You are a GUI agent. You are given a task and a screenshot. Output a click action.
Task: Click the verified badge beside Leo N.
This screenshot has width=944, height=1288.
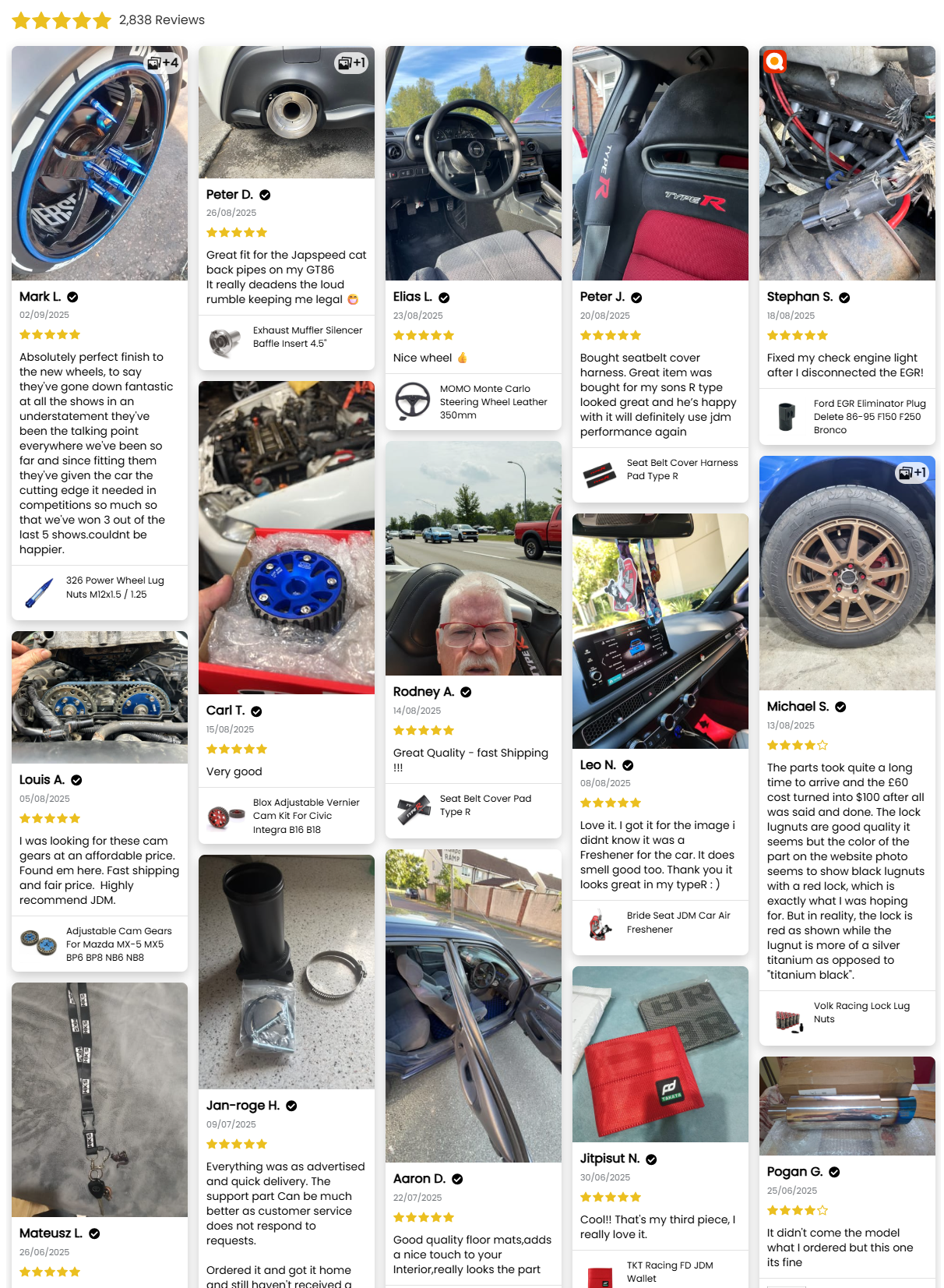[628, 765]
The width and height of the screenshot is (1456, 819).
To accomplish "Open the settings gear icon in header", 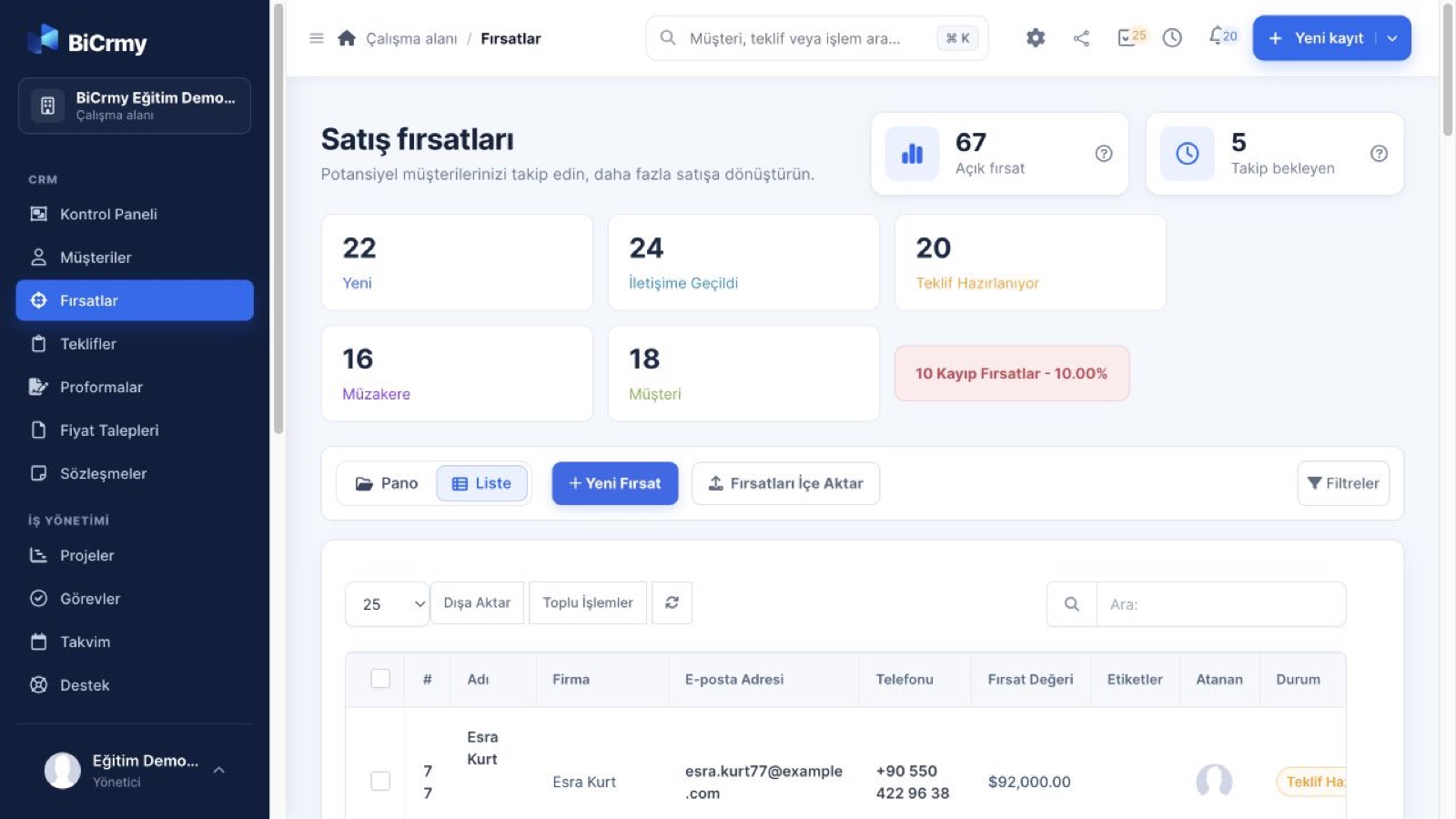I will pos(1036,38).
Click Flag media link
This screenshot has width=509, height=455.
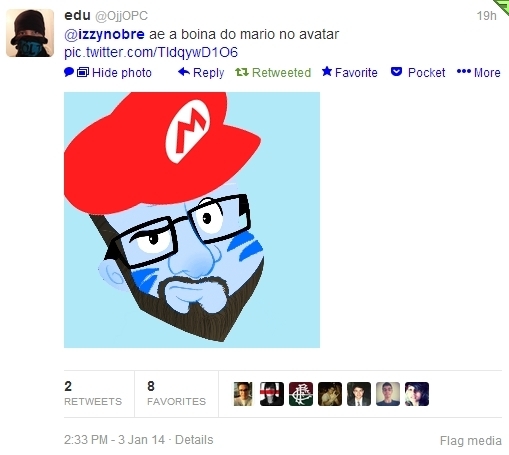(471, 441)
::::::
» What needs to be done
For this exercise, the lines from the one containing "Click Flag media link" through the last line of the entries above are to be output exactly, both included, and pictures are skipped.

» Task result
Click Flag media link
This screenshot has width=509, height=455.
(471, 441)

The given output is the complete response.